Pode ter feito sentido manter uma parte significativa dos ativos nacionais nos Estados Unidos durante a Guerra Fria, mas a situação geopolítica mudou fundamentalmente, elaborou o político alemão.

Ela destacou que “a confiança na confiabilidade dos parceiros transatlânticos sozinha não pode substituir” a soberania de seu país sobre economia e segurança.

A Alemanha ainda mantém metade de suas reservas de ouro no exterior

Por décadas, muito do ouro da Alemanha esteve localizado no exterior por várias razões históricas e de mercado. O Bundesbank mantém 1.236 toneladas do precioso metal, valendo cerca de €164 bilhões (mais de $193 bilhões), no Federal Reserve dos EUA em Nova York.

A República Federal acumulou suas reservas de ouro durante os anos do “milagre econômico” na década de 1950, quando o ouro era frequentemente usado para liquidar superávits e déficits bilaterais. Em menos de uma década, o Bundesbank recebeu um total de 48,7 milhões de onças de ouro fino, recordou o Spiegel.

No novo século, entre 2013 e 2017, o banco central transferiu uma parte de suas reservas de ouro de Paris e Nova York para a Alemanha. Decidiu dividir o ouro do país em dois, mantendo metade em seus cofres e o resto no Federal Reserve e no Banco da Inglaterra.

Apenas porque a Alemanha é a proprietária legal desse ouro não significa que possa exercer controle físico irrestrito sobre ele, observou a revista. Isso representa um risco crescente à luz das atuais tensões internacionais, escreveu.

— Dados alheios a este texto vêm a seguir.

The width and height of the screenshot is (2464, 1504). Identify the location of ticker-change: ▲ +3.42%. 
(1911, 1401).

Strack-Zimmermann apelou a todas as instituições alemãs relevantes para fazer o que considera urgente e necessário:

“Contra esse pano de fundo, eu apelo ao Governo Federal que apresente um cronograma claro, o mais rápido possível, para a completa repatriação das reservas de ouro da Alemanha.”

Ela também insistiu que o Bundesbank e o Ministério Federal das Finanças são obrigados a avaliar os riscos políticos e legais de armazenar o ouro no exterior e sugeriu discutir o futuro das reservas em uma sessão dedicada do parlamento alemão.

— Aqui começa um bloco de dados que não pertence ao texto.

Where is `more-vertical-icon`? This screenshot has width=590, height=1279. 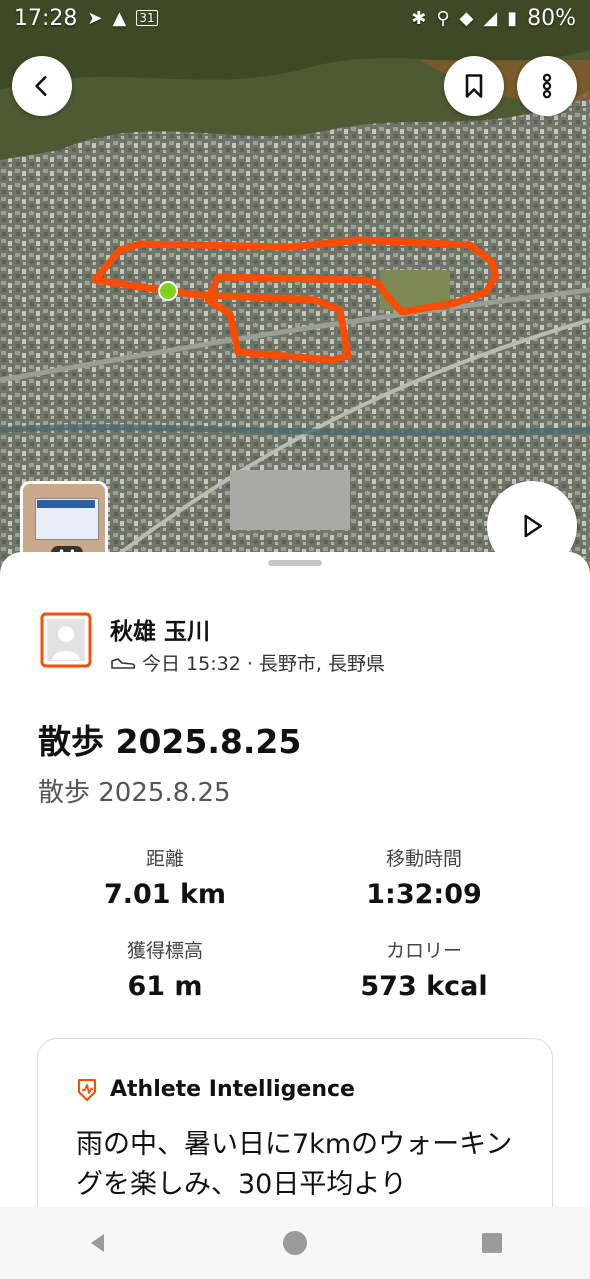
more-vertical-icon is located at coordinates (547, 86).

A voz de Zimmermann não é solitária na Alemanha. Anteriormente, um ex-chefe do departamento de pesquisa do Bundesbank, Emanuel Mönch, comentou para o diário de negócios Handelsblatt que “parece arriscado armazenar tanto ouro nos EUA.” e aconselhou a autoridade monetária a considerar a repatriação.

Em meio à instabilidade geopolítica e tensões comerciais, incluindo entre os EUA e seus aliados no Velho Continente, os preços do ouro dispararam para máximas históricas este ano. Outras nações ao redor do mundo têm buscado ativamente aumentar suas reservas de ouro.

O futuro do território dinamarquês da Groenlândia, desejado pela América de Trump por supostas razões de segurança nacional, tornou-se a mais recente maçã da discórdia entre Washington e a União Europeia.

Um relatório recente da Dinamarca revelou que os dinamarqueses têm baixado aplicativos que os ajudam a boicotar produtos feitos nos EUA nas lojas como uma forma de desabafar sua raiva sobre as atuais políticas dos EUA.